Maternal Oxytocin Protects Fetal Brain During Labor

Hormone has impact on fetal neurons, switching GABA function from excitatory to inhibitory

FRIDAY, Dec. 15 (HealthDay News) -- Maternal oxytocin may protect fetal neurons before delivery by increasing their resistance to trauma, according to the results of an animal study published in the Dec. 15 issue of Science. Oxytocin causes a transient drop in intracellular chloride concentration in the fetal rat brain and switches GABA action from excitatory to inhibitory, which may protect against low-oxygen conditions.

Roman Tyzio, of the Institut de Neurobiologie de la Mediterranee in Marseille, France, and associates evaluated endogenous oxytocin's effect on γ-aminobutyric acid (GABA) in the fetal brain and dosed pregnant rats with a selective oxytocin receptor antagonist. At birth, they measured the outcomes and compared the results between treated pups to age-matched controls.

* **Your tasks**:
[1] Quote the oxytocin article word for word, beginning at the words "Roman Tyzio, of" and stopping after "to age-matched controls.".
[2] Answer these questions about the oxytocin article:
(a) In which issue of which journal was the study published?
(b) In what city and country is the Institut de Neurobiologie de la Mediterranee?
(c) What were the pregnant rats dosed with?
[3] What comes next in the article on maternal oxytocin and the fetal brain? Write a continuation that picks up after its final sentence.

* **Raw data**:
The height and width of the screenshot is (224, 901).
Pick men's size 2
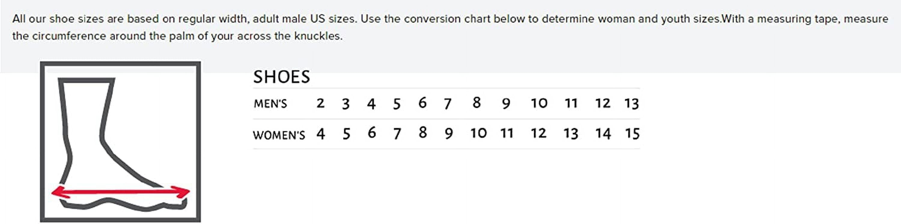pyautogui.click(x=320, y=103)
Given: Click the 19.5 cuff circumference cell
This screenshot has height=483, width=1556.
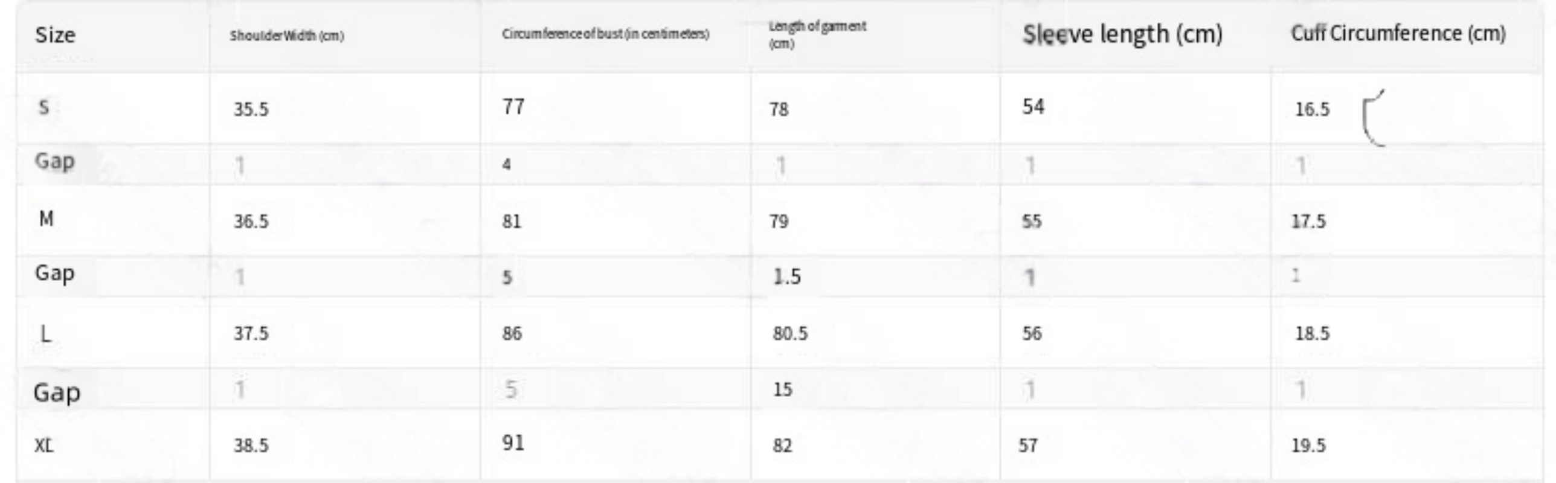Looking at the screenshot, I should (1308, 446).
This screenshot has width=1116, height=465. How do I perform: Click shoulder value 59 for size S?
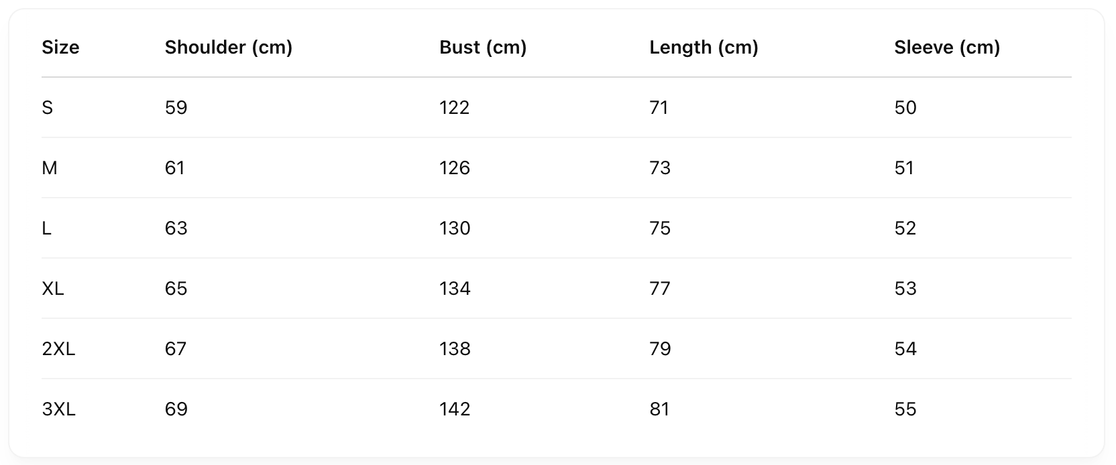click(176, 108)
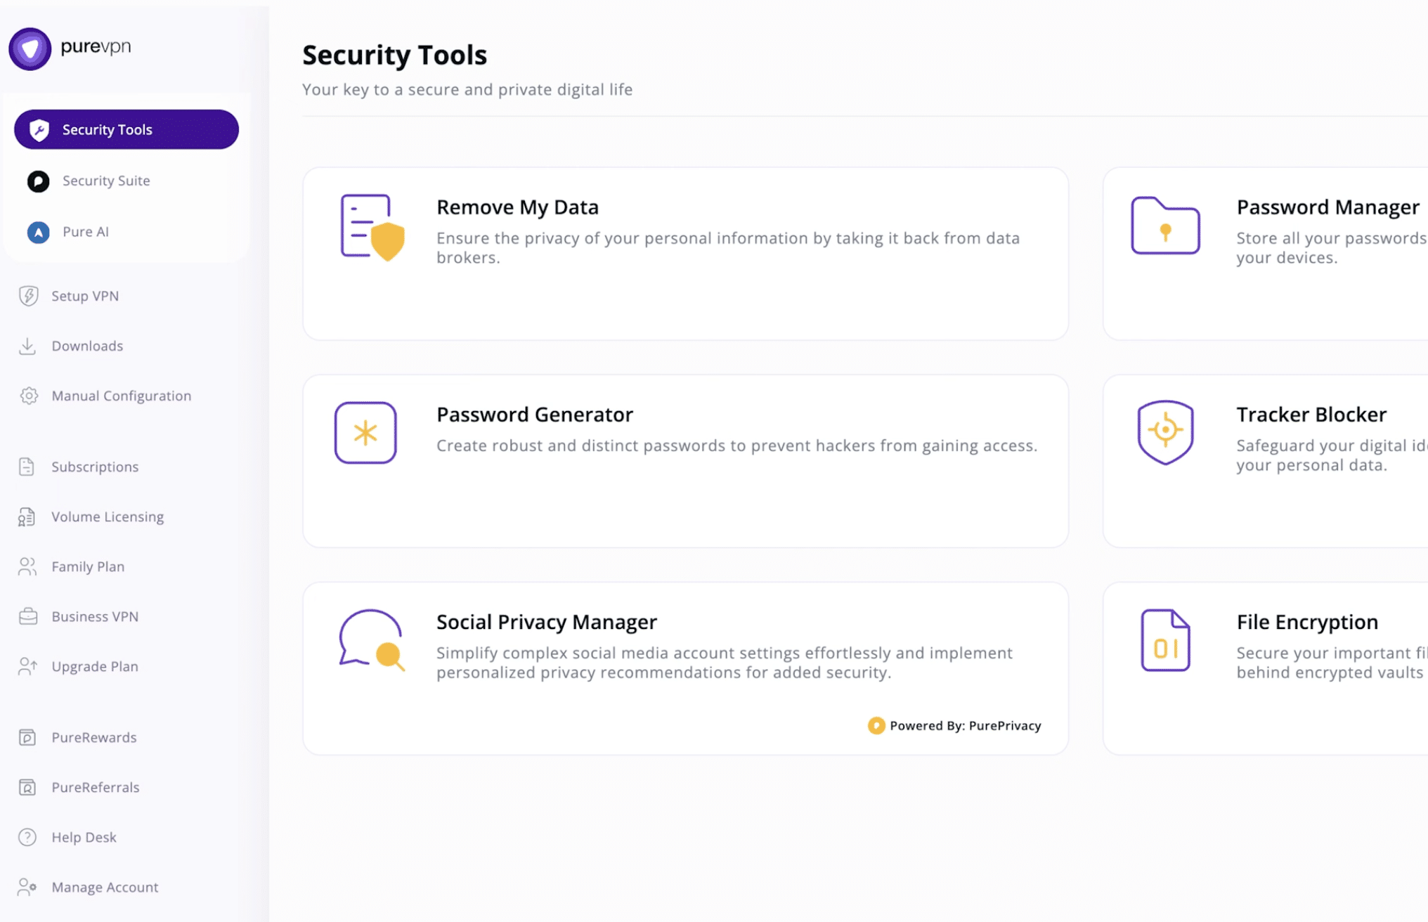
Task: Select the Security Suite icon
Action: pos(38,181)
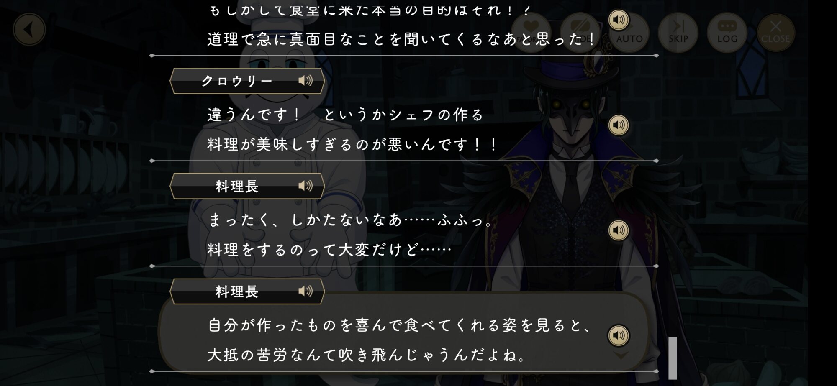Play voice on last 料理長 name plate
This screenshot has height=386, width=837.
click(306, 291)
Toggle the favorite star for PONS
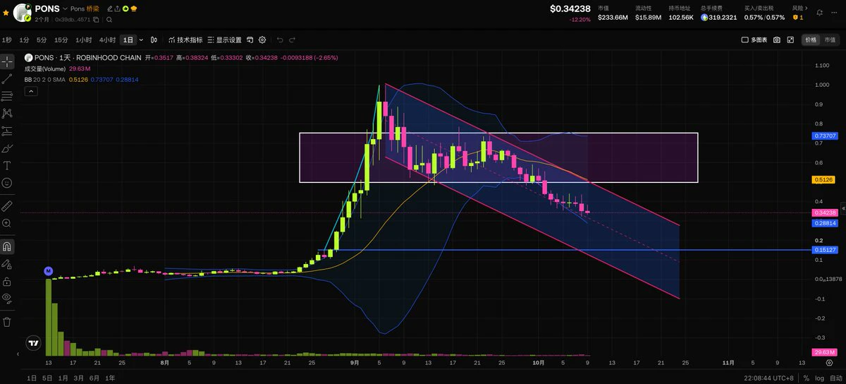846x384 pixels. 6,13
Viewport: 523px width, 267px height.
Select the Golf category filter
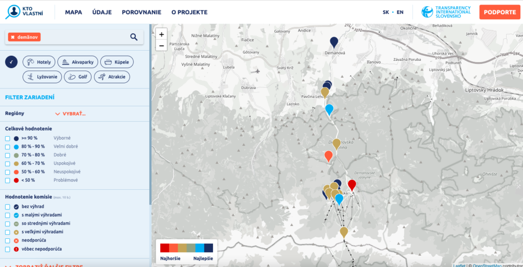pos(78,77)
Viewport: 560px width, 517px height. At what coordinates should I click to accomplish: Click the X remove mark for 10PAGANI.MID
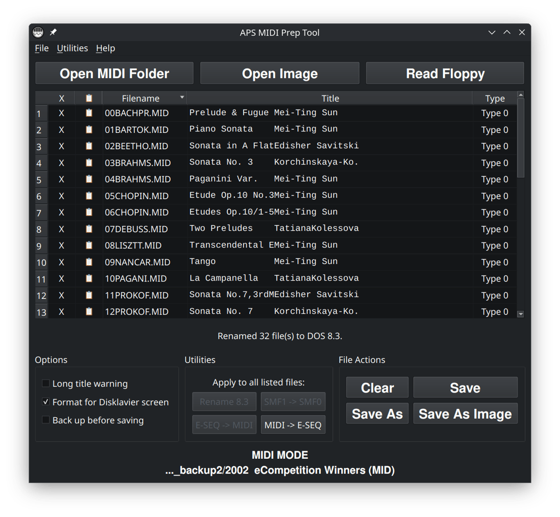click(61, 279)
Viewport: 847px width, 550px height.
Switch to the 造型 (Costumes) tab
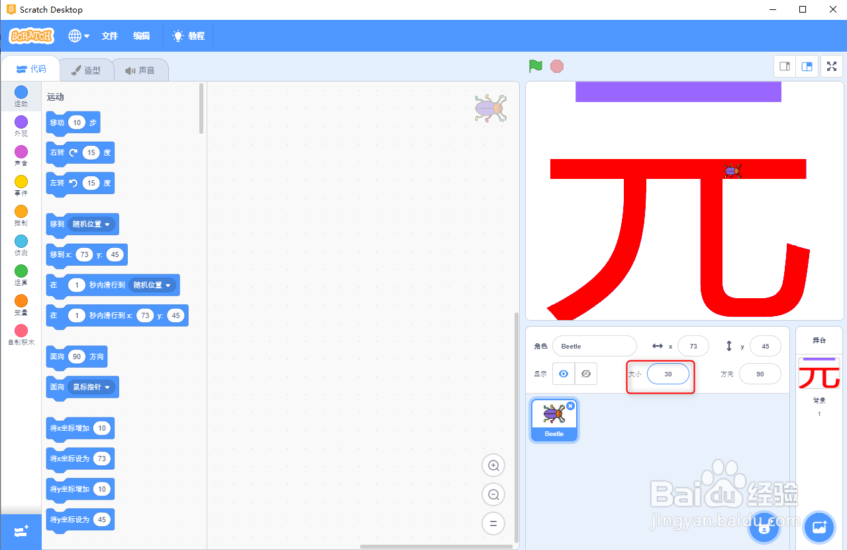tap(86, 69)
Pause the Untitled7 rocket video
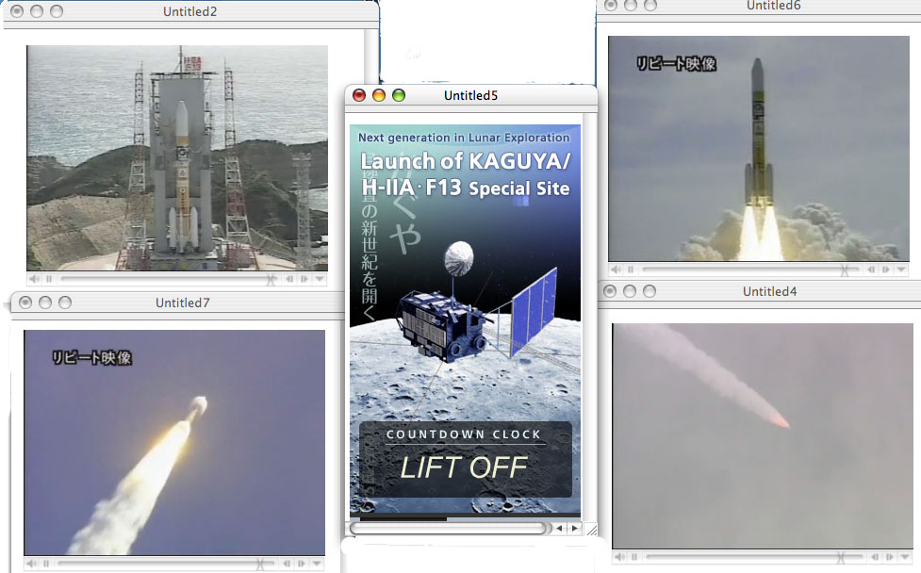Image resolution: width=921 pixels, height=573 pixels. (x=47, y=564)
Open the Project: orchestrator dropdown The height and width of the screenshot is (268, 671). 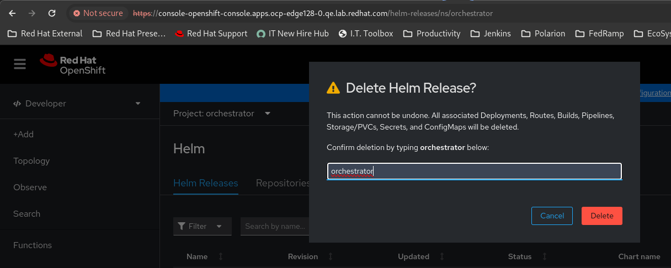coord(222,114)
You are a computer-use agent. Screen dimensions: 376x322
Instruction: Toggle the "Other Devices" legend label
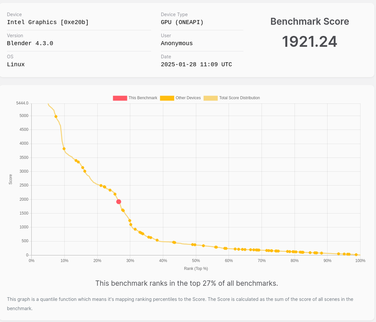pyautogui.click(x=188, y=98)

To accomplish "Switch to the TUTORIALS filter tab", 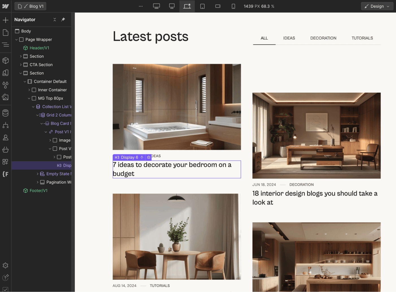I will point(362,38).
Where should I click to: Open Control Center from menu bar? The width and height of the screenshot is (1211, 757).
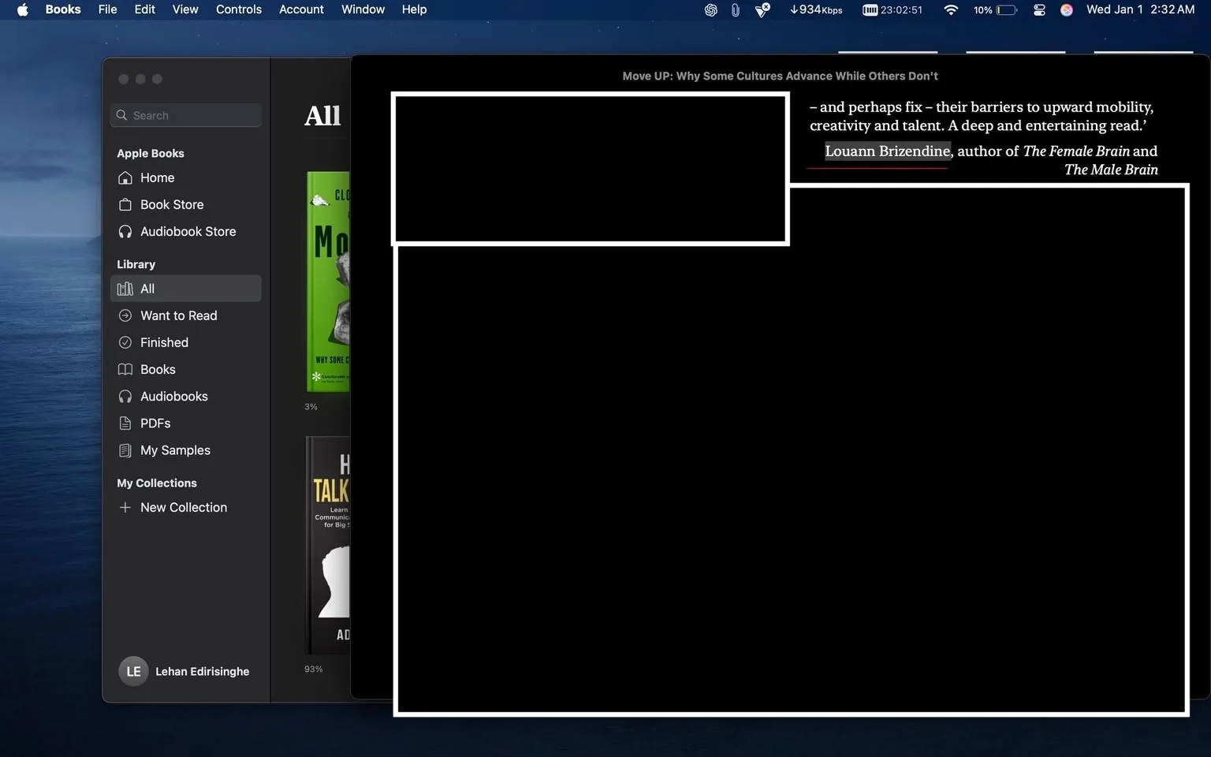coord(1039,9)
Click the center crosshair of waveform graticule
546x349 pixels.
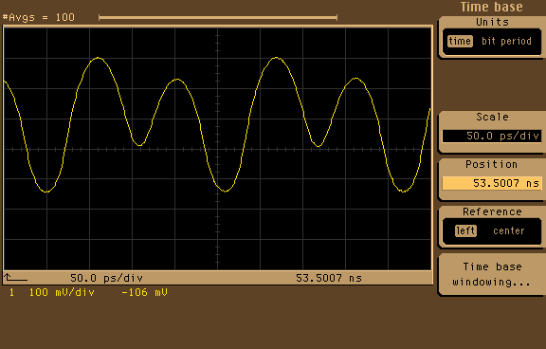pos(218,150)
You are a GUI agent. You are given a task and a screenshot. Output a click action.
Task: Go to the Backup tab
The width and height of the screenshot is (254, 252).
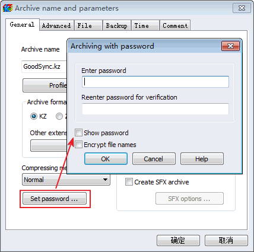point(117,25)
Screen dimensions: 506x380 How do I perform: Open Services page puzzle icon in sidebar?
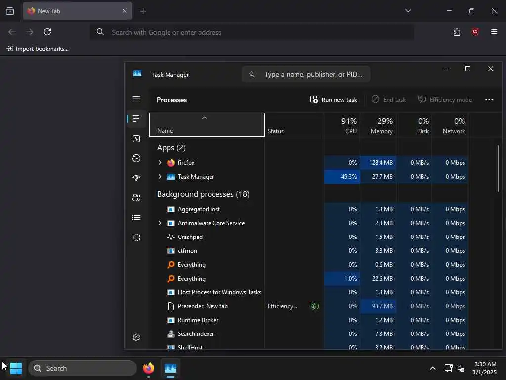[x=136, y=238]
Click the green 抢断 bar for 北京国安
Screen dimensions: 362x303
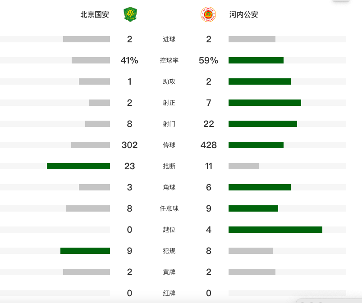pos(78,166)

* **Answers provided**:
[1]
Roman Tyzio, of the Institut de Neurobiologie de la Mediterranee in Marseille, France, and associates evaluated endogenous oxytocin's effect on γ-aminobutyric acid (GABA) in the fetal brain and dosed pregnant rats with a selective oxytocin receptor antagonist. At birth, they measured the outcomes and compared the results between treated pups to age-matched controls.

[2]
(a) The Dec. 15 issue of Science.
(b) Marseille, France.
(c) A selective oxytocin receptor antagonist.

[3]
Cell-attached recordings of the fetal and neonatal rat hippocampus showed sharp differences between the groups. Before birth, there was a period of time when the proportion of cells excited by GABA were in decline, with the effect peaking one to two hours before delivery, and there was a 43 percent drop in chloride concentration. Oxytocin receptor blockade prevented the drop and made the fetal brain more susceptible to anoxia-aglycemia.

"Our results suggest that oxytocin, in addition to its well-established role in labor and lactation and its multiple effects in the adult central nervous system, also exerts a powerful action on fetal neurons," the authors conclude. "This mechanism adds a previously unknown facet to the plasticity of GABA signaling via modulation of intracellular chloride concentration. The dual action produced by a single messenger in the mother and fetus enables a perfect timing for adaptation of fetal neurons to delivery."